In his address, the leader of the National Federation Party said that the country really needed leaders who would sacrifice their personal interests and work together for the sake of the nation. Infighting, communal rivalry, cheap politicking, and blind greed had shattered the image that the world had once had of Fiji, widely described as "the way the world should be." "Instead of sharing and co-existing, the people have retreated into their racial compartments instead of uniting both as communities and as a nation," he said. "Instead of uniting as a nation, our leaders have created a racial gulf that is tearing our island nation apart." While acknowledging that leaders occasionally called for harmony, he insisted that it would not be achievable without working to establish common ground.

== Controversies ==

Fiji Labour Party parliamentarian Lekh Ram Vayeshnoi said that people had been seen attending other functions in the capital, and blamed Prime Minister Qarase's absence for what he said was a poor turnout to the launch of the celebrations. The timing of the Prime Minister's official visit to India, coinciding with the celebrations of the 35th anniversary of the country's independence, was unpatriotic, he said. "The Prime Minister’s visit to India on the 35th anniversary of Fiji’s independence reflects his lack of patriotism. There was no compelling need for Mr Qarase and his excessively large batch of hangers on to depart now, under the pretext of opening the consulate, when it has been in operation for almost a year," Vayeshnoi declared. The visit to India was nothing more than a publicity stunt, he alleged, saying that it would not work as the Indian government was well-informed about Qarase's "racist" policies.

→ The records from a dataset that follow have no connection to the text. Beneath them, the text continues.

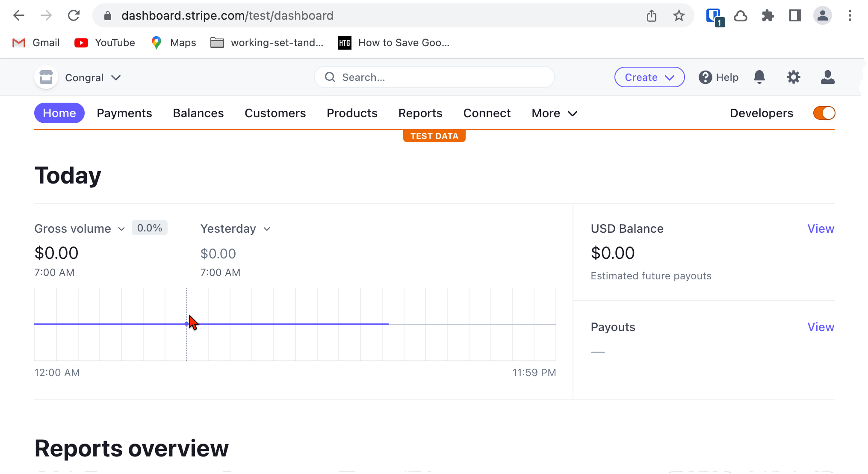
Task: Open the Gmail bookmark
Action: coord(36,42)
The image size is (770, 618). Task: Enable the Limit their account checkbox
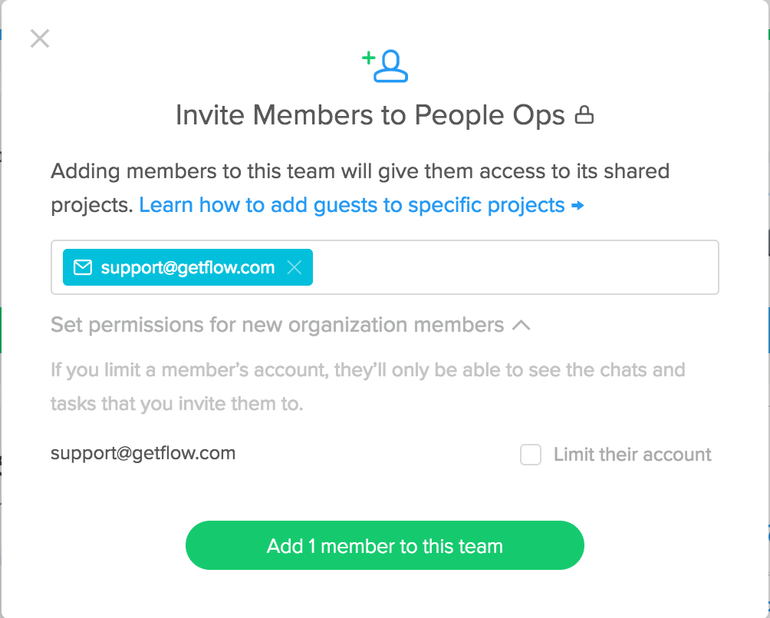[x=531, y=454]
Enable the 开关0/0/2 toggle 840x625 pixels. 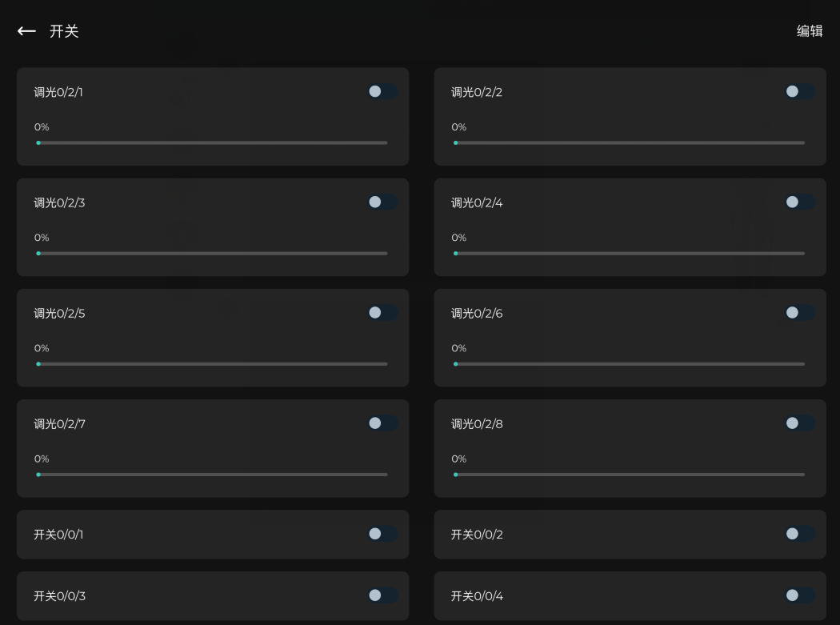[799, 534]
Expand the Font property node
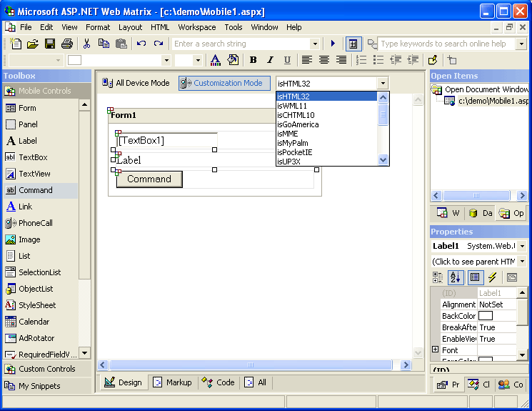Screen dimensions: 532x411 (x=436, y=350)
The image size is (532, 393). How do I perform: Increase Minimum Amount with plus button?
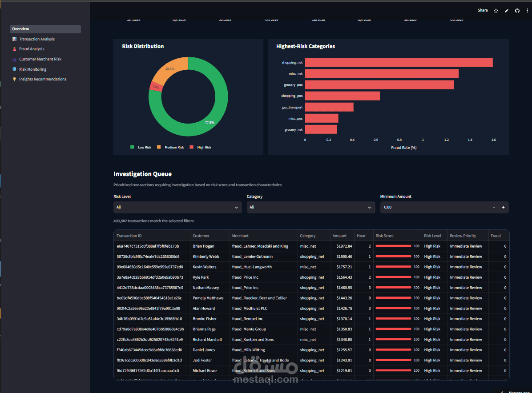pyautogui.click(x=503, y=207)
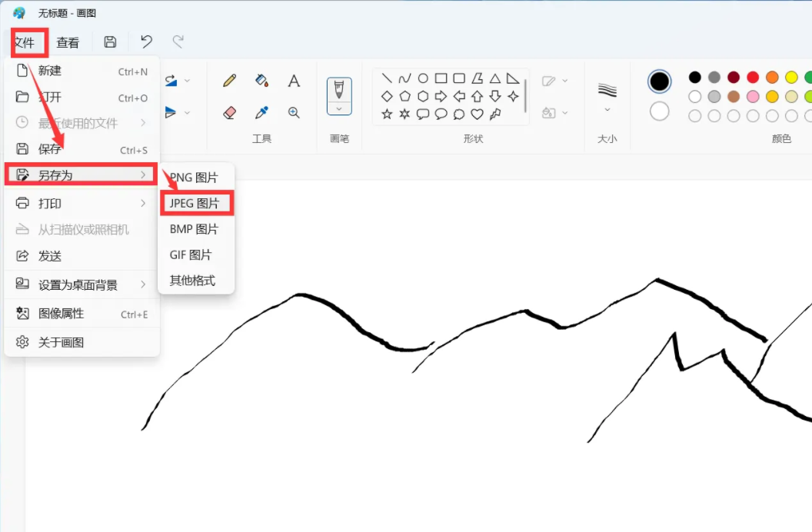Click the Save floppy disk icon in title bar
The image size is (812, 532).
pyautogui.click(x=110, y=42)
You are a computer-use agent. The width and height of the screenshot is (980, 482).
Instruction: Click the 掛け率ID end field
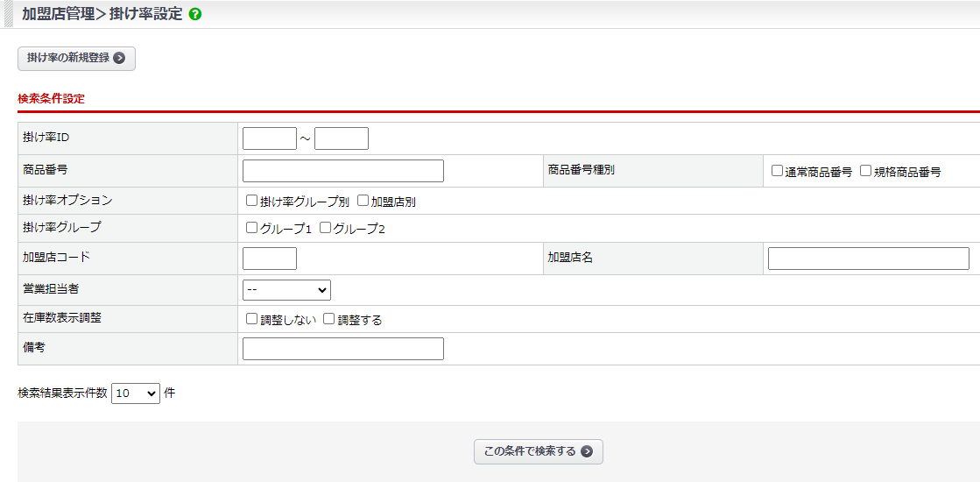coord(342,138)
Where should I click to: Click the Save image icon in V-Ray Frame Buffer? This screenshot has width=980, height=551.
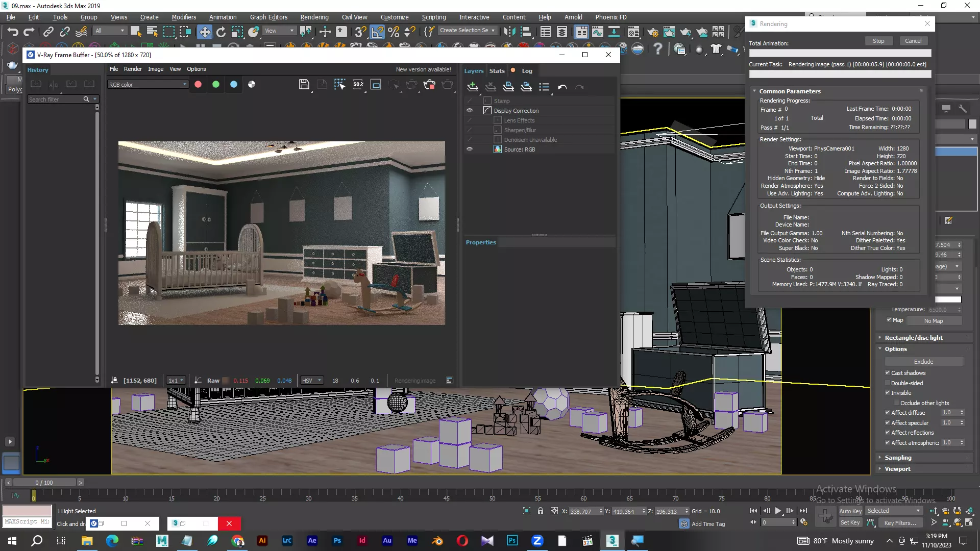304,85
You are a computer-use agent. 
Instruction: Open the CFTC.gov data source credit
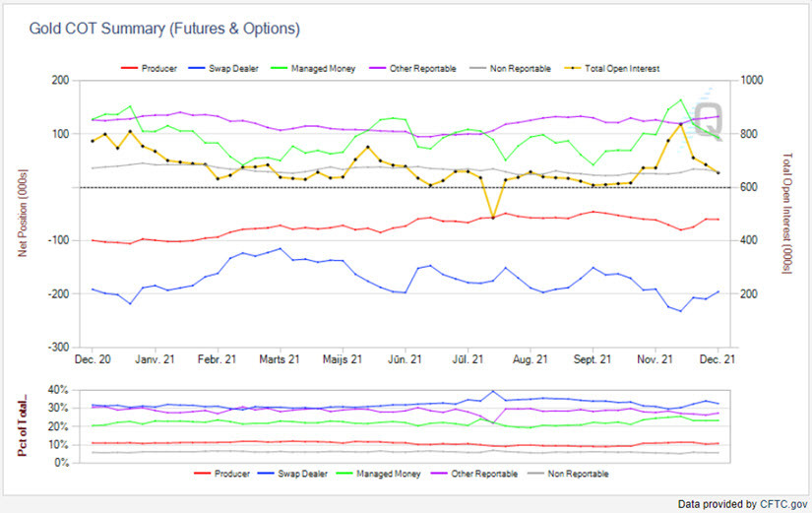click(740, 503)
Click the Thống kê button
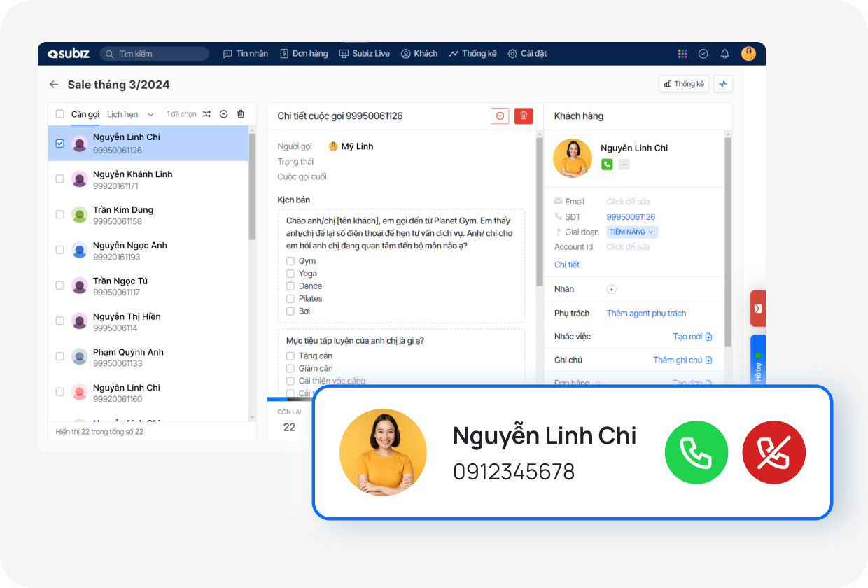Screen dimensions: 868x588 (x=683, y=84)
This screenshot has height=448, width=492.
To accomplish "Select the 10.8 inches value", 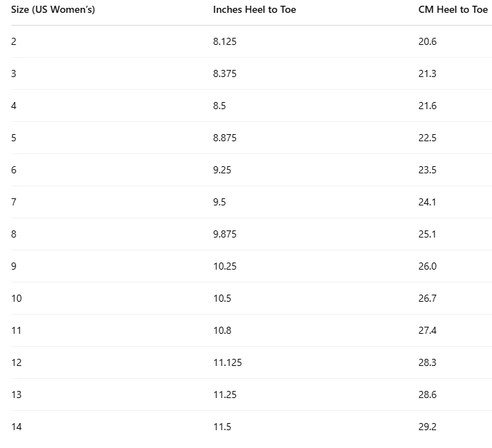I will [x=222, y=330].
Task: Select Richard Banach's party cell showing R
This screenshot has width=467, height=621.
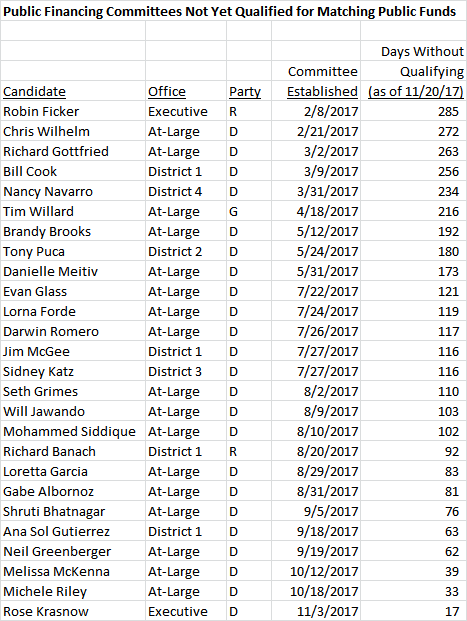Action: tap(249, 451)
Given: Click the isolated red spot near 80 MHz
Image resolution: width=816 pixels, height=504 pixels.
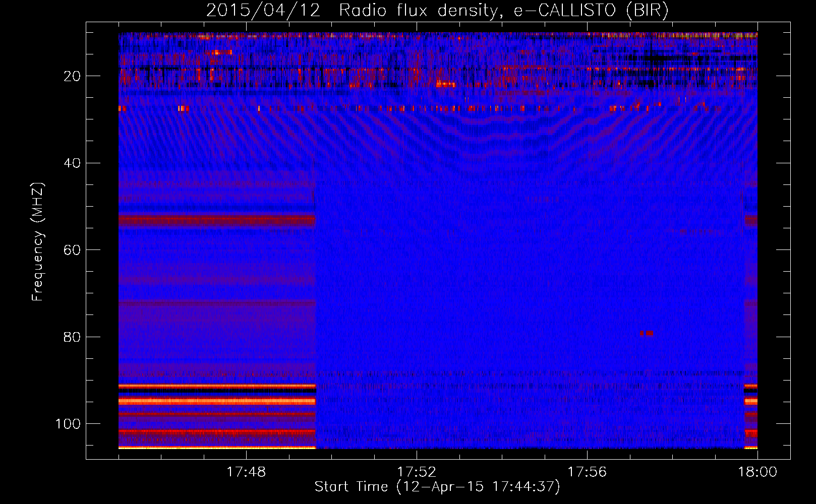Looking at the screenshot, I should coord(647,333).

This was not the first time Fiji's national celebrations have attracted controversy. Fiji Week, 2004, the previous year, was marred by a boycott from several leading politicians and other public figures, who accused the government of using the ceremonies to promote a political agenda.

== Features ==

The Civil Service of Fiji features prominently in the celebrations. All government departments and ministries are being made open to create public awareness of their services. Events include a "Walk for Health" program, featuring aerobics and a walk through Albert Park, organized by the Ministry of Health. Other events include Disaster Awareness Week, Family Day and Citywide Youth Network, featuring numerous children's games and activities, along with multicultural programs and handicraft shows. The Ministry for Women and Social Welfare is organizing programs for orphanages and retirement homes.